About this task: In the listing that follows, locate the line containing "Instruction: Check the box for invoice 001" and the line containing "Screen dimensions: 2576x1449". Retype exactly those two lines and every line between them, and nothing more.

Input data:
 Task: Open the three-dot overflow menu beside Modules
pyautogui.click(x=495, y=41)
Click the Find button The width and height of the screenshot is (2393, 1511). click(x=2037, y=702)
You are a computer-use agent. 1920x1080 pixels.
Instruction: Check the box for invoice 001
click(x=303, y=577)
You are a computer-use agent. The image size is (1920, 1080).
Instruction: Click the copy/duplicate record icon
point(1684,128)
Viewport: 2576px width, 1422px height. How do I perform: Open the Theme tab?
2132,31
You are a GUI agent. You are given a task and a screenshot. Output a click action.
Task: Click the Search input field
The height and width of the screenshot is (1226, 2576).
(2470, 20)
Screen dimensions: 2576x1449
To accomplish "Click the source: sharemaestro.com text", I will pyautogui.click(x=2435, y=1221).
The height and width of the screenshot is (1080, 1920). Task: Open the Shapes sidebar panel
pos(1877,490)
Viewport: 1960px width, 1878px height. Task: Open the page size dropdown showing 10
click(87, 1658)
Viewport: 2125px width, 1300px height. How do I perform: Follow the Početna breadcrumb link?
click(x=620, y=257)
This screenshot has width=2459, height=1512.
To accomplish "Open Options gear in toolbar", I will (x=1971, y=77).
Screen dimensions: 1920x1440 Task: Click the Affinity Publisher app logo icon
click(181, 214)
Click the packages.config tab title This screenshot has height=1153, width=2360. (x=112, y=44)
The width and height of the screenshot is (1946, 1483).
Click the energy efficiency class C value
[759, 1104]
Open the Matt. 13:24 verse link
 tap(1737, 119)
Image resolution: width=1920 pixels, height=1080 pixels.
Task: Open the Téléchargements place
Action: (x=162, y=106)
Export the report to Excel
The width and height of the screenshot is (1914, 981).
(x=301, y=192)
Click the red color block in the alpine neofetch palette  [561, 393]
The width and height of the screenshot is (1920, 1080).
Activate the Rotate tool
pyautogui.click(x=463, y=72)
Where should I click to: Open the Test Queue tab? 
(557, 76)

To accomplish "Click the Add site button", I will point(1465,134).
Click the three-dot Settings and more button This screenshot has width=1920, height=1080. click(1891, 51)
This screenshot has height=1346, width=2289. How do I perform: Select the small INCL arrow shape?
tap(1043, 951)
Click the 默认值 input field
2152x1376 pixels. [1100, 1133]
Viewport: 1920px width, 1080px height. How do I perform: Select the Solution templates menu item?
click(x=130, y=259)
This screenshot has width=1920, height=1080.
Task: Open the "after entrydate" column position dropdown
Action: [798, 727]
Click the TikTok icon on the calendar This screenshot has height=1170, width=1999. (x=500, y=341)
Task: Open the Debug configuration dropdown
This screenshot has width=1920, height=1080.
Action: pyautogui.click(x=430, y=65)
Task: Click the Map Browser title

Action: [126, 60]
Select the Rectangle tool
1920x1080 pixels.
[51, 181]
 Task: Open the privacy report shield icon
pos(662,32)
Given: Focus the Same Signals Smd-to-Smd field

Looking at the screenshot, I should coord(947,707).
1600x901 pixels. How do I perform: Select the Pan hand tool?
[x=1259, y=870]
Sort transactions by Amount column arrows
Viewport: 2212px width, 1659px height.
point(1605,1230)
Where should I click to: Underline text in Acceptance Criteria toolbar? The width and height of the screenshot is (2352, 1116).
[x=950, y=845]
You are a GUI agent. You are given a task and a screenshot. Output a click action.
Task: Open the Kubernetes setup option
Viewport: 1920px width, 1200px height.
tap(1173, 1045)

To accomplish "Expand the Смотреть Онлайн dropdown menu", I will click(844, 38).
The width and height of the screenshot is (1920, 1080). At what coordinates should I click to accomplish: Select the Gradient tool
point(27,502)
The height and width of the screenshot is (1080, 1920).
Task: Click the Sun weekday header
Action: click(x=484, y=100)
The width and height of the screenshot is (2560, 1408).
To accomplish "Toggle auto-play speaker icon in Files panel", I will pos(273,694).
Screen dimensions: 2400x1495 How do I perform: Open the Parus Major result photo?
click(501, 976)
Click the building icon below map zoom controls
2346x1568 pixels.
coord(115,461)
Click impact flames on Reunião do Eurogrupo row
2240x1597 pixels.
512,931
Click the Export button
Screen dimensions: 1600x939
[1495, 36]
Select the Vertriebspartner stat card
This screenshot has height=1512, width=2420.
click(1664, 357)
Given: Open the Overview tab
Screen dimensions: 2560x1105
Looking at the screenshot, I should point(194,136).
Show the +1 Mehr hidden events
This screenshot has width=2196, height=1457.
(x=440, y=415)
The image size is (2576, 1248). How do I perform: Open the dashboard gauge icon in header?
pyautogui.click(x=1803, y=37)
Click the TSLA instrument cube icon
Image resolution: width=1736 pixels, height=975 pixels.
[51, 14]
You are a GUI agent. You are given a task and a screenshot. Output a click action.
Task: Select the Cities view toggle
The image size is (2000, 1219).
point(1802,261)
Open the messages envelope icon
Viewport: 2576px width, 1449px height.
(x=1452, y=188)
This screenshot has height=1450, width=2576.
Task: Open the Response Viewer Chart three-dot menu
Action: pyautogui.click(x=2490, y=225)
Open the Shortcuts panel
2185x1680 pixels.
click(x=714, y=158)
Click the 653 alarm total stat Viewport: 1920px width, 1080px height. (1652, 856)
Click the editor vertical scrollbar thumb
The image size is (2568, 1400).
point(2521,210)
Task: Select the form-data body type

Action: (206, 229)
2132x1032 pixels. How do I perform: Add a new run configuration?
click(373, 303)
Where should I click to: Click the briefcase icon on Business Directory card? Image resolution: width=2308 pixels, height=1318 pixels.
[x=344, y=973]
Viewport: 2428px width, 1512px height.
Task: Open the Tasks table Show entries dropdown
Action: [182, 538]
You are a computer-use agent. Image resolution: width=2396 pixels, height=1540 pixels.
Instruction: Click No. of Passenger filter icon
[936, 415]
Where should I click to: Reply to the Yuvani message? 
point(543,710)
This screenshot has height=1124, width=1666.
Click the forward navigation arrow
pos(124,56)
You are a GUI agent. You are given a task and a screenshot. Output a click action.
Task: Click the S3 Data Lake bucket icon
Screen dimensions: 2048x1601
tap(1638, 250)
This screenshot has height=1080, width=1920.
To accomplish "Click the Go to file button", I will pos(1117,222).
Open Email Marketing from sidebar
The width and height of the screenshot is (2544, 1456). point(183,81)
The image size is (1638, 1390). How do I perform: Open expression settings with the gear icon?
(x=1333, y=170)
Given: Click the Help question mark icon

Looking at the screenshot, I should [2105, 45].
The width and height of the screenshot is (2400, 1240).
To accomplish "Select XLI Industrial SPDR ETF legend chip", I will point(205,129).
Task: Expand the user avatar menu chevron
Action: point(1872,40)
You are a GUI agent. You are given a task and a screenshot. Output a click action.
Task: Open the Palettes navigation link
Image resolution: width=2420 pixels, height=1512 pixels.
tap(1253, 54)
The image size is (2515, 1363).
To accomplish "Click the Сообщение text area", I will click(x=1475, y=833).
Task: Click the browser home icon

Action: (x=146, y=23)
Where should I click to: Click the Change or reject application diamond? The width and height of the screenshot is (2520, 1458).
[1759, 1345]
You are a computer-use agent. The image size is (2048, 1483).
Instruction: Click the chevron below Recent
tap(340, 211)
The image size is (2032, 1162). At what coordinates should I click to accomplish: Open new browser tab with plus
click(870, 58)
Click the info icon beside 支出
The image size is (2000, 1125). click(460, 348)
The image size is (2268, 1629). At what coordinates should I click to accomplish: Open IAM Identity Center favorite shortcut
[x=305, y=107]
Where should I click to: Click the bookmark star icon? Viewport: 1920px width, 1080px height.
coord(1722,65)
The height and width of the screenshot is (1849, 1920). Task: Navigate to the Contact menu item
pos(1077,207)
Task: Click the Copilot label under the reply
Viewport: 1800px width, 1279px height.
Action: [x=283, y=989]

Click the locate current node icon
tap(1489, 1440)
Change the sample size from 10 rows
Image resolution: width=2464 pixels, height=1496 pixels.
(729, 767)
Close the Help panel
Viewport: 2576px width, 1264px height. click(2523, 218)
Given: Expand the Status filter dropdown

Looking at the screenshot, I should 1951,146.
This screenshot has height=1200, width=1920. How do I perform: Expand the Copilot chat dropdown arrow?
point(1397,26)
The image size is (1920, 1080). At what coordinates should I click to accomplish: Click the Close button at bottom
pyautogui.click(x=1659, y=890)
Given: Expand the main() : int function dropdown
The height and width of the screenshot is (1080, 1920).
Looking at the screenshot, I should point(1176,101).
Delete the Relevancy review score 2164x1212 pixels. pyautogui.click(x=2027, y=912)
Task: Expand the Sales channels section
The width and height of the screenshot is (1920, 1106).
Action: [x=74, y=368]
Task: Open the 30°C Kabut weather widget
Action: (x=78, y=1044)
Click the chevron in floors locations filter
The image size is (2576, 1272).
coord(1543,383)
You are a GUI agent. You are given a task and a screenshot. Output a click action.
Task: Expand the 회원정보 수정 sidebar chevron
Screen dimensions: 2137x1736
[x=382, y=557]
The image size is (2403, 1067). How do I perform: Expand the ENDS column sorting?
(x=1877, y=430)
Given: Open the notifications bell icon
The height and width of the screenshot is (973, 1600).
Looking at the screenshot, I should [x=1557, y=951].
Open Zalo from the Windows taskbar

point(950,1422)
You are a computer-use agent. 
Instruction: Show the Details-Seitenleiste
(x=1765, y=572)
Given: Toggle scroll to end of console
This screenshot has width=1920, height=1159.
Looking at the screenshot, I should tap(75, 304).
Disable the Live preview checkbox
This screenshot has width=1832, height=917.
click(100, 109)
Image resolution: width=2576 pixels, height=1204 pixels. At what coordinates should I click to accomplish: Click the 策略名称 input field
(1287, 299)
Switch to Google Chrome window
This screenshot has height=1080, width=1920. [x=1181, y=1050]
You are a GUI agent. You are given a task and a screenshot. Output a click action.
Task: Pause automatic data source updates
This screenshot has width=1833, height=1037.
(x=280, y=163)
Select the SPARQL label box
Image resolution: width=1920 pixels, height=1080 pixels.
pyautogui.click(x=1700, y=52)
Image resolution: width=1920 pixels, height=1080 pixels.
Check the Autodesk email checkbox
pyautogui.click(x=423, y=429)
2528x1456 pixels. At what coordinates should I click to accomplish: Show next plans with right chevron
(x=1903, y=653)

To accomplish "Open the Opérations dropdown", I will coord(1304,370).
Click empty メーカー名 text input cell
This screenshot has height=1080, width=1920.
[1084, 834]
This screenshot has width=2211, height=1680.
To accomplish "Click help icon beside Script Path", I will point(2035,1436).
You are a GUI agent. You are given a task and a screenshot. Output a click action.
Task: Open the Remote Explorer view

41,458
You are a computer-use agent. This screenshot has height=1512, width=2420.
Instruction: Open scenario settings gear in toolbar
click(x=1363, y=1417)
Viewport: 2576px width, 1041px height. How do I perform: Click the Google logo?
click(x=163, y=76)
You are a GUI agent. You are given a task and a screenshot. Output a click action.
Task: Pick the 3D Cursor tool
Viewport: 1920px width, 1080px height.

Output of the exercise:
Instruction: Check the box for invoice 001
click(x=303, y=577)
You are a computer-use agent. The image size is (1920, 1080).
Instruction: Click the copy/duplicate record icon
point(1684,128)
Viewport: 2576px width, 1422px height. How do I perform: Open the Theme tab?
2132,31
You are a GUI agent. You are given a task and a screenshot. Output a click action.
Task: Click the Search input field
The height and width of the screenshot is (1226, 2576).
(2470, 20)
Screen dimensions: 2576x1449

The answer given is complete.